Goal:
Copy out the material below word for word, every line of it.

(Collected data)
## begin
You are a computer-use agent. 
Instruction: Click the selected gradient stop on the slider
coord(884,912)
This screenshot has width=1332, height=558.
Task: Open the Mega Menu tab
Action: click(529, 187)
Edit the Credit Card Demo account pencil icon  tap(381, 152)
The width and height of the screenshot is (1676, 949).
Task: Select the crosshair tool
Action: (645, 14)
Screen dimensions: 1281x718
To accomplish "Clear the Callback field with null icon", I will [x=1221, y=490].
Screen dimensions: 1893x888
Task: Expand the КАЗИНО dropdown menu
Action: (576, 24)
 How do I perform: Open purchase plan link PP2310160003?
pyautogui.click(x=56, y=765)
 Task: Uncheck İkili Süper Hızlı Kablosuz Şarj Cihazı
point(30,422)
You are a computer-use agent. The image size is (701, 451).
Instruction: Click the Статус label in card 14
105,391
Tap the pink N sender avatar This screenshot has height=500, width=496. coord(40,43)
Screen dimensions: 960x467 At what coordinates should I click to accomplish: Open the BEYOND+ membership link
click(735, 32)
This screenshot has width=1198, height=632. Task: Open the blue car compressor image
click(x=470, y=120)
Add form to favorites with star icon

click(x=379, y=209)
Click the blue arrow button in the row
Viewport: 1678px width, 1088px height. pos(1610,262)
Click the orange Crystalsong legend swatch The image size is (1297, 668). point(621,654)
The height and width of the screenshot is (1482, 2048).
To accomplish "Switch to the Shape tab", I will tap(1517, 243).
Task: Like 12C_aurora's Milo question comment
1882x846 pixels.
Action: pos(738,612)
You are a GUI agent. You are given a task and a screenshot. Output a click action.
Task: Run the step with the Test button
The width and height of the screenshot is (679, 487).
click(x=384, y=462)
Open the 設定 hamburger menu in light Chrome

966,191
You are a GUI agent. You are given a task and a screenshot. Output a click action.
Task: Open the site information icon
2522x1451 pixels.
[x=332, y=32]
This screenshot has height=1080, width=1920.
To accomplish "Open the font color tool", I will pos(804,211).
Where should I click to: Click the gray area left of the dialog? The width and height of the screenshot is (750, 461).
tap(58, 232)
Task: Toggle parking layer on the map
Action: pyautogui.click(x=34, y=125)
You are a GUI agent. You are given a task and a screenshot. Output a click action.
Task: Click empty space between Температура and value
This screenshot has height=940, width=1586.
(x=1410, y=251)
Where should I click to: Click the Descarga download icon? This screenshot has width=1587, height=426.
## end
Complete response:
You are a computer-use agent. 
Instruction: Click the selected gradient stop on the slider
coord(884,912)
This screenshot has width=1332, height=558.
Task: Open the Mega Menu tab
Action: click(529, 187)
Edit the Credit Card Demo account pencil icon  tap(381, 152)
The width and height of the screenshot is (1676, 949).
Task: Select the crosshair tool
Action: (645, 14)
Screen dimensions: 1281x718
To accomplish "Clear the Callback field with null icon", I will [x=1221, y=490].
Screen dimensions: 1893x888
Task: Expand the КАЗИНО dropdown menu
Action: (576, 24)
 How do I perform: Open purchase plan link PP2310160003?
pyautogui.click(x=56, y=765)
 Task: Uncheck İkili Süper Hızlı Kablosuz Şarj Cihazı
point(30,422)
You are a computer-use agent. The image size is (701, 451).
Instruction: Click the Статус label in card 14
105,391
Tap the pink N sender avatar This screenshot has height=500, width=496. coord(40,43)
Screen dimensions: 960x467 At what coordinates should I click to accomplish: Open the BEYOND+ membership link
click(735, 32)
This screenshot has width=1198, height=632. Task: Open the blue car compressor image
click(x=470, y=120)
Add form to favorites with star icon

click(x=379, y=209)
Click the blue arrow button in the row
Viewport: 1678px width, 1088px height. pos(1610,262)
Click the orange Crystalsong legend swatch The image size is (1297, 668). point(621,654)
The height and width of the screenshot is (1482, 2048).
To accomplish "Switch to the Shape tab", I will tap(1517, 243).
Task: Like 12C_aurora's Milo question comment
1882x846 pixels.
Action: pos(738,612)
You are a GUI agent. You are given a task and a screenshot. Output a click action.
Task: Run the step with the Test button
The width and height of the screenshot is (679, 487).
click(x=384, y=462)
Open the 設定 hamburger menu in light Chrome

966,191
You are a GUI agent. You are given a task and a screenshot. Output a click action.
Task: Open the site information icon
2522x1451 pixels.
[x=332, y=32]
This screenshot has height=1080, width=1920.
To accomplish "Open the font color tool", I will pos(804,211).
Where should I click to: Click the gray area left of the dialog? The width and height of the screenshot is (750, 461).
tap(58, 232)
Task: Toggle parking layer on the map
Action: pyautogui.click(x=34, y=125)
You are a GUI agent. You are given a task and a screenshot. Output a click action.
Task: Click empty space between Температура and value
This screenshot has height=940, width=1586.
(x=1410, y=251)
Where should I click to: Click the Descarga download icon? This screenshot has width=1587, height=426.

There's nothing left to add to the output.